● Extract provided:
==============================

Closed strugee closed 7 years ago

strugee commented 9 years ago

I finally have some bandwidth to work on #90, so I've been poking around the repo a bit. Seems like the URL in the html5-full.html Make target redirects to https://html.spec.whatwg.org/dev-index, which 404s.

benschwarz commented 9 years ago

I think we should aim to build from the full spec. @hixie, where can we find that?

strugee commented 9 years ago

When you say full spec, what do you mean? The full source spec? Or the full built spec? (Didn't @hixie say that the built spec doesn't include the developer annotations?)

benschwarz commented 9 years ago

I mean the “fullest” version of the spec that exists before any transformations. This project basically reorganises it, adds navigation, basic search and hides java implementation… I figure that easy enough to do if we have the “full” spec.

Hixie commented 9 years ago

The source is https://html.spec.whatwg.org/source . I generate https://html.spec.whatwg.org/index in (more or less) one step from that. Right now that step also generates https://html.spec.whatwg.org/.wattsi-output/multipage-dev which has the non-dev stuff stripped out and is multipage. I'm happy to change that output in whatever way would be useful.

strugee commented 9 years ago

@Hixie what exactly happens to the source to turn it into HTML? Alternately, do you have a copy of the script you use to build? (I poked around on WHATWG SVN, but didn't find anything.)

Hixie commented 9 years ago

It's a bunch of ObjectPascal and some Perl scripts.

strugee commented 9 years ago

@Hixie right, I'm wondering exactly what needs to happen to the source to make it valid HTML, e.g. "strip out [w-nodev]".

Hixie commented 9 years ago

Oh it's a bunch of stuff (that's why I was suggesting I'd just extend it to do what you wanted). I can walk through it with you tomorrow if you like, ping me on IRC?

strugee commented 9 years ago

Okay, that makes sense. I was ignoring your suggestion to extend the existing tooling since it seems like the Right Thing™ to do a clean rewrite in Node, which I don't mind spending the effort to do. (Unless you disagree?)

IRC would be fantastic, but I'll be on a plane tomorrow, so it may have to wait until Friday, depending on landing times, etc. What timezone are you in, so I don't start badgering you at midnight?

Hixie commented 9 years ago

I'm usually online from about 17:00 UTC to about 01:00 UTC.

==============================

● The exercise:
Please continue the comment thread above on building from the HTML spec source, picking up after its last comment.

● Data segment:
==============================

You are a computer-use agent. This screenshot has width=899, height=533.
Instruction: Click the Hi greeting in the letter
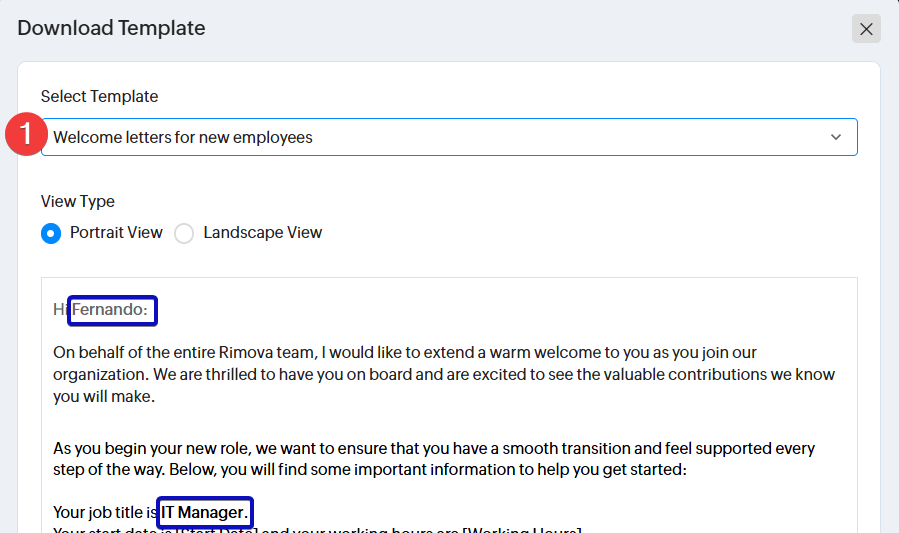click(60, 310)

==============================

● Exercise output:
Doing a clean rewrite in Node is fine if that's what you want to do. Is there a modern HTML parser in Node that you can adapt a bit and that has decent performance on large inputs? The source file isn't in HTML, it's in a variant of HTML with some new elements and attributes, and is multiple megabytes. (I wrote the HTML parser for my version from scratch in a compiled language so it could be fast, and gave it the relevant hooks to make it possible to support the language extensions the source file uses.)

benschwarz commented 9 years ago

Static publication is probably still best... We could host on GitHub pages too

strugee commented 9 years ago

@Hixie how serious are the transformations? Do you actually have to parse the entire file into a DOM tree-like structure, or can you parse and transform individual parts?

The reason I ask is because I want to know if you could work with it as a stream or if you have to buffer and parse the entire thing all at once. If you can do it streaming, that would neatly solve the speed problem.

Also, +1 for GitHub Pages. (gulp-ghpages, anyone?)

domenic commented 7 years ago

Good news! We've revamped the developer's edition and now it syncs automatically with the source spec. It's at a new URL, https://html.spec.whatwg.org/dev/. (We are working to set up a redirect.)

As such, I've removed all the scripts from this repo, as it's now entirely integrated into our build process. Unfortunately our build is not in Node, but at least now it's maintained by the same people who maintain the main HTML spec, so it should always be up to date.

So, since this issue is no longer a concern, let me close it.